[Stored data entries]
============================================================

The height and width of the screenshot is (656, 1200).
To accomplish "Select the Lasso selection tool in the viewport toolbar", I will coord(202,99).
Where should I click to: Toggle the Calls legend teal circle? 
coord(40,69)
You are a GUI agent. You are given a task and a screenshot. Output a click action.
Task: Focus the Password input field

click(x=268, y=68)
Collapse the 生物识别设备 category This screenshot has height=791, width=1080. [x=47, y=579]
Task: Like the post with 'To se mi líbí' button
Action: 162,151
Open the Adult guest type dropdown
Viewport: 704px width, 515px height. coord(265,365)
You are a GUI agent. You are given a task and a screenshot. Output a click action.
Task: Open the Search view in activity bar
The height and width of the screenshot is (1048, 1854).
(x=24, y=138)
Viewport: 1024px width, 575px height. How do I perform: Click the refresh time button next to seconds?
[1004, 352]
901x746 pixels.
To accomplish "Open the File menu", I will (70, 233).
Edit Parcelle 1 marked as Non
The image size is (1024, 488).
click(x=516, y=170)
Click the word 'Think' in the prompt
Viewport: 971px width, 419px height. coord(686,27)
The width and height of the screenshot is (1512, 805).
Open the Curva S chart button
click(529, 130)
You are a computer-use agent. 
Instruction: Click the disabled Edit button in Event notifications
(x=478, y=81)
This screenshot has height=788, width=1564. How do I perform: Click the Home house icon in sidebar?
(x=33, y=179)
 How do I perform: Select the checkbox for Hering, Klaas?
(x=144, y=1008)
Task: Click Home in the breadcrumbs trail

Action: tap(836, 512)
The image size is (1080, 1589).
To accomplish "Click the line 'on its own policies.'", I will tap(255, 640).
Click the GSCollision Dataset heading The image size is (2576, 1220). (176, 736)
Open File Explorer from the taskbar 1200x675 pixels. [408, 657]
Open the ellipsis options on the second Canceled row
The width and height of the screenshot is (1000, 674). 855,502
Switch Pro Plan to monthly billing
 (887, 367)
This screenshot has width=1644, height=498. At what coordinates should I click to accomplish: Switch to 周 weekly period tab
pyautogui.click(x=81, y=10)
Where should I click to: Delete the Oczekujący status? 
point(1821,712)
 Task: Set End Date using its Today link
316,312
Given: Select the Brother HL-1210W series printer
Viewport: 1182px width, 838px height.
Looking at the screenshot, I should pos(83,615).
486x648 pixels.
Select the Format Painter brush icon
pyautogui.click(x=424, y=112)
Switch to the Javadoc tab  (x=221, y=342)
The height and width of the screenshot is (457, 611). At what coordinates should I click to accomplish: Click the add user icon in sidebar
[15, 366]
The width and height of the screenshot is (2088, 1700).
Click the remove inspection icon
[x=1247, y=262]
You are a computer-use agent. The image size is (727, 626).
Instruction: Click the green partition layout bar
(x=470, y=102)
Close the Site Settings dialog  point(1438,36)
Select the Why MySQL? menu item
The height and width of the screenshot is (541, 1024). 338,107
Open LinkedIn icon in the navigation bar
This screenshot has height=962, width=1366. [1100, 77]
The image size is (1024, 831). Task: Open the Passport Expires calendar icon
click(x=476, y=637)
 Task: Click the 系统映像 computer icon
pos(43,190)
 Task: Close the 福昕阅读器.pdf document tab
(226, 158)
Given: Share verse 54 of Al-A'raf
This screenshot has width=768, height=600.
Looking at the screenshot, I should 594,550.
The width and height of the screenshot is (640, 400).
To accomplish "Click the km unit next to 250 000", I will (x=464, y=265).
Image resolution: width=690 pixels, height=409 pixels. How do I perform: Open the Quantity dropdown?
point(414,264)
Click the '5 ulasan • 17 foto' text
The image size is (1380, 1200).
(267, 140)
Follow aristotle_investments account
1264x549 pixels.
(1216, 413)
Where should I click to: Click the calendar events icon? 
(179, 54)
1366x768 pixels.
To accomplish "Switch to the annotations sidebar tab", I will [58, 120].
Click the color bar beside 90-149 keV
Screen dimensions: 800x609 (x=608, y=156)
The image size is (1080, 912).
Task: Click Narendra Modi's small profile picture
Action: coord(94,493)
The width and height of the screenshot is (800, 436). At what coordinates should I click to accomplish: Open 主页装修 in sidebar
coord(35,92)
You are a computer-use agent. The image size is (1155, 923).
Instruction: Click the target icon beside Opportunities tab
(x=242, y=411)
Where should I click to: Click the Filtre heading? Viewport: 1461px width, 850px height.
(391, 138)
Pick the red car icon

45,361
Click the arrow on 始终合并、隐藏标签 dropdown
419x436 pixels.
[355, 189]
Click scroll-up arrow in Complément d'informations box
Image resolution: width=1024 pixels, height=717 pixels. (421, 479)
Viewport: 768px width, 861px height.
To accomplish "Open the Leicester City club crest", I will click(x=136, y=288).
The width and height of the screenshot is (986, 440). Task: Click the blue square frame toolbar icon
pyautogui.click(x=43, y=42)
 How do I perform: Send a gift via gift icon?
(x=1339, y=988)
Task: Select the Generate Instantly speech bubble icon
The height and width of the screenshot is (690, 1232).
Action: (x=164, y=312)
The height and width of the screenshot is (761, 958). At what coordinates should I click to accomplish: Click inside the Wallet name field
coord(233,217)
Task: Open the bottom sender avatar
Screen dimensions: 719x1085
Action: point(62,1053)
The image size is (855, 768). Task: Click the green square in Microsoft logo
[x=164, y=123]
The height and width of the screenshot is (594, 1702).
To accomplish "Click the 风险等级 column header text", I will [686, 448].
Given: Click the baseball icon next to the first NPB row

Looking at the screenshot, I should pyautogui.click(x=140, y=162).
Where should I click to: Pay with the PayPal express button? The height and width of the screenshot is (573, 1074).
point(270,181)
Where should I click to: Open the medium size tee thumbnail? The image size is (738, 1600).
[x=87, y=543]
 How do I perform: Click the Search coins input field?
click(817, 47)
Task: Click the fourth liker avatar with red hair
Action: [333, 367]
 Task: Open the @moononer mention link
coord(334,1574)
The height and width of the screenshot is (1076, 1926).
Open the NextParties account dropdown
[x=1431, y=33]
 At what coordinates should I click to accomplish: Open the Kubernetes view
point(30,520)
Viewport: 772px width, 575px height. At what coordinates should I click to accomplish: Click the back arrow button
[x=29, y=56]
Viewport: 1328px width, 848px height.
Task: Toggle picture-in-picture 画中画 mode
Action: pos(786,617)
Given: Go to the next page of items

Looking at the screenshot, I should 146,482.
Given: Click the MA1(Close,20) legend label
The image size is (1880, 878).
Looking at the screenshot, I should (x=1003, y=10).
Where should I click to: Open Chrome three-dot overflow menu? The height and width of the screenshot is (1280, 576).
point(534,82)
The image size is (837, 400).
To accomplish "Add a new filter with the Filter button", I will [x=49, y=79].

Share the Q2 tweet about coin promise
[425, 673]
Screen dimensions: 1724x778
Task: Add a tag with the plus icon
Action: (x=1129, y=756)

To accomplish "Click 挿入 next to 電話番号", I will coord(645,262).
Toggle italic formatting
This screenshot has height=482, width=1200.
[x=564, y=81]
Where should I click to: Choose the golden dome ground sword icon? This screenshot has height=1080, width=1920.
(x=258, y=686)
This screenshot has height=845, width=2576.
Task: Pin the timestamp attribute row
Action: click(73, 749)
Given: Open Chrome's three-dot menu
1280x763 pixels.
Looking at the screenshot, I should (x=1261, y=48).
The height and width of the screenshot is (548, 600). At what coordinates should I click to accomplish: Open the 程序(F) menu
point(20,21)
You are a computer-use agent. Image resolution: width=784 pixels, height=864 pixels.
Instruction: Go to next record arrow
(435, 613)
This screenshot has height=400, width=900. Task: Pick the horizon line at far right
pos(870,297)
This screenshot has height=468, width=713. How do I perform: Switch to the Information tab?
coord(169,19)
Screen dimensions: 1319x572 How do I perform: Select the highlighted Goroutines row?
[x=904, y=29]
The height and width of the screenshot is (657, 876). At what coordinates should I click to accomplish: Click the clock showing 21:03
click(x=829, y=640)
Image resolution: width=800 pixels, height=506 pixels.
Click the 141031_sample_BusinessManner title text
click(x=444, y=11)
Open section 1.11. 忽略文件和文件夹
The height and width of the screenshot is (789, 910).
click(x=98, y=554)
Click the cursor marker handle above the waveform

============================================================

WHAT TO WORK ON =>
Your answer must be the line containing "Screen dimensions: 1319x572" and every line after it through the end of the records above, reproduced exactly and alone.

TASK SOLUTION =>
Screen dimensions: 1319x572 How do I perform: Select the highlighted Goroutines row?
[x=904, y=29]
The height and width of the screenshot is (657, 876). At what coordinates should I click to accomplish: Click the clock showing 21:03
click(x=829, y=640)
Image resolution: width=800 pixels, height=506 pixels.
Click the 141031_sample_BusinessManner title text
click(x=444, y=11)
Open section 1.11. 忽略文件和文件夹
The height and width of the screenshot is (789, 910).
click(x=98, y=554)
Click the cursor marker handle above the waveform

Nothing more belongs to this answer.